Back in the Saddle Again ...

I was doing good late last year, earlier this year, getting into a healthier routine full of better eating and movement. Then I fell into a slump of magnanimous proportions. 

I decided late last night, or very early this morning to just go back to very low carb, mostly keto. Not clean keto. Not Nazi-esque keto, but keto-ish, let us just say. 

There was this thing that happened with scales. I was all happy. I was losing some serious weight, but then, NOOOOO, that wasn't good enough. I had to go and buy a new scale. And guess what? It has a five-ish pound difference, in a northerly direction, from the old scale. 

That setback totally screwed my last braincell, and flattened my momentum. 

Not sure how religiously I'll be sharing my daily intakes, but here is what I had today: 

This was a snack. Probably not even an entire serving, which is the point of me buying this flavor because it is SPICY ... and therefore not enjoyable to consume in mass quantities. I'd say I had maybe 12, if that. 

That's two eggs scramblish, a bit o' half/half, some shredded cheese, and some cheese curds

That's a "zero-carb" tortilla x 2 (one for lunch, one for dinner) with fajita chicken, peppers and onions that my beloved made on the grill in a cast iron pan. They were amazing. I have enough for several more meals, so I may be eating this a lot this week. The tortillas aren't tremendous - full of additives and starches, but they do less damage than the full-carb varietals.
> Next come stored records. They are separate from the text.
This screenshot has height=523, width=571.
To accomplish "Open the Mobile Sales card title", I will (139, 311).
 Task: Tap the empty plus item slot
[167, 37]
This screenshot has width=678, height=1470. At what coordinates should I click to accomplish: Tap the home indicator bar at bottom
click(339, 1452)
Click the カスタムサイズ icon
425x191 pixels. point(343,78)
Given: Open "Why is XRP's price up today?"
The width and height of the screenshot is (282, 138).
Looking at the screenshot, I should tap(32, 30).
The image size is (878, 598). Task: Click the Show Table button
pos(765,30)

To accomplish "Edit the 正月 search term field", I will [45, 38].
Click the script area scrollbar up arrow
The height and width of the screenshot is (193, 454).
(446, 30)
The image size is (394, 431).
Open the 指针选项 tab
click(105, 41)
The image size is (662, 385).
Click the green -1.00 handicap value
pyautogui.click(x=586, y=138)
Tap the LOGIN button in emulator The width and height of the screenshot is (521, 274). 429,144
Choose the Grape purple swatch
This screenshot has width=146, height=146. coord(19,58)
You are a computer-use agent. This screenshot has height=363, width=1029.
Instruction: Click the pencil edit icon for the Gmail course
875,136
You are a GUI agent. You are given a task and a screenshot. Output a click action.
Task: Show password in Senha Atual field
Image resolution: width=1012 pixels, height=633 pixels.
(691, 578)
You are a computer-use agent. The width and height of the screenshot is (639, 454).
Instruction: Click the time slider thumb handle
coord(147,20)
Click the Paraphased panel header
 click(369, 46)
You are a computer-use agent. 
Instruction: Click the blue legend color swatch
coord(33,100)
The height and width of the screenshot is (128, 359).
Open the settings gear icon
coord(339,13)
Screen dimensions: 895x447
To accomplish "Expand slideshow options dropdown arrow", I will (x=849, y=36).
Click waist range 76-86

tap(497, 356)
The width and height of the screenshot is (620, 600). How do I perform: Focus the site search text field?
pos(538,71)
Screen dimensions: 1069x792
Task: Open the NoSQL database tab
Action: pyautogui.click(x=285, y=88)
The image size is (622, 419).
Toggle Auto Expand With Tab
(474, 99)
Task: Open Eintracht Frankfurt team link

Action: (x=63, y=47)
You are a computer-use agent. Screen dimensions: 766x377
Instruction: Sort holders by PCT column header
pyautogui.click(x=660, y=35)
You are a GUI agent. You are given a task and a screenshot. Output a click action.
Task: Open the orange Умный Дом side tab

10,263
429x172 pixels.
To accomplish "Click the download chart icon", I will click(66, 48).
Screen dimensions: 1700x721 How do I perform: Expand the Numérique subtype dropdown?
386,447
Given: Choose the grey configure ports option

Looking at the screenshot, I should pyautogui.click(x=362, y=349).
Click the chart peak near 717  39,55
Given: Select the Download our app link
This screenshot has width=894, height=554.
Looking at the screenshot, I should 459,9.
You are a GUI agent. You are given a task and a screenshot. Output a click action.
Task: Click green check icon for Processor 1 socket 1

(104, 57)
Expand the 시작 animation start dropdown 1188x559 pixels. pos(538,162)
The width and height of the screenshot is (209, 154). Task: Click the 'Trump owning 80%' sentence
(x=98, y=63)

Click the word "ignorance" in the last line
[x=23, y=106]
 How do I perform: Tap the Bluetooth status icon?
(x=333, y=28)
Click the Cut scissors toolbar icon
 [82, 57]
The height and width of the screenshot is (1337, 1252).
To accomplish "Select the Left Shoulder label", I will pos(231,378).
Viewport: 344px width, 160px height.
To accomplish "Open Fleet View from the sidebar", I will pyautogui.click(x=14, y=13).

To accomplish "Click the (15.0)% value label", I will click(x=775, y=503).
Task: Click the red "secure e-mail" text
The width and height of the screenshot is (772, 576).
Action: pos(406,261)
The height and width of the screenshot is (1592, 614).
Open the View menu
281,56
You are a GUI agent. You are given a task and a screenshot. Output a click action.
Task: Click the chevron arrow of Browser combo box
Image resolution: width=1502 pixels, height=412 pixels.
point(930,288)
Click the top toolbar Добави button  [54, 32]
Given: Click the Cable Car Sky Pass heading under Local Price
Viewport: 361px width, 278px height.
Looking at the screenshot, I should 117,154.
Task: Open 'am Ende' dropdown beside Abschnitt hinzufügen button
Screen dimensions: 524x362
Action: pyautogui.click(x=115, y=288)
This is probably the worst thing x 2 (one for lunch, one for dinner). Sure, it's got 4g of net carbs, but it's full of chemical variants. I won't be purchasing more of these for a while once this box is gone. 

Not bad for a first day back. I've been falling into the snackity-snack trap as of late, and playing fast and loose with bread and sugars (here and there). I know what these things do to my brain and my energy levels, and thusly I knew I had to get rid of them again. 

Now that the sun is up very, very early (shortly after 5:30am), it's time to get back out there and walk the neighborhood. Last year, I was scared - scared of the coyotes and javelina. Now that we've almost got a year under our Arizona belt, I'm much more comfortable with the random sightings - except for that chubacabra looking thing I saw in an alley once ... 


I'm gonna guess it was a bobcat, but whatever it was, it made me uncomfortable, so I just kept on going, minding my bizness. 

I've also been dealing with a frozen shoulder. I have physical therapy, supposedly twice per week, but I'm going to see if they can give me a DIY plan, so I can save those sessions for some other injury down the line that requires more specific attention. It was definitely an ordeal, but I must admit, that cortisone shot was A-FUCKING-MAZING!!! I went from pain all day, every day, to NOTHING. No pain whilst sleeping, no pain during waking up. No pain whatsoever. My range of motion is still less than, but that pain being gone was a huge blessing. 

We have a membership at the local purple and yellow gym. I need to get back there. It's a lovely facility, brand-new, all new equipment, etc. I just couldn't do the machines because shoulder, so I just stopped going. That needs to change. This body isn't getting any younger, so I need to build the musckles back up so I am not feeble and squeaky in the older years. 

I know I've been silent. It's how I do. I get in these moods where I find it pointless to write, or even talk, so I shut off. 

I think I'm breaking free of that, so you'll soon be subjected to more of my mental meanderings. Sorry for that. 

I hope you all are well and finding peace and a bit of happiness where you can. It's pretty much all we can do.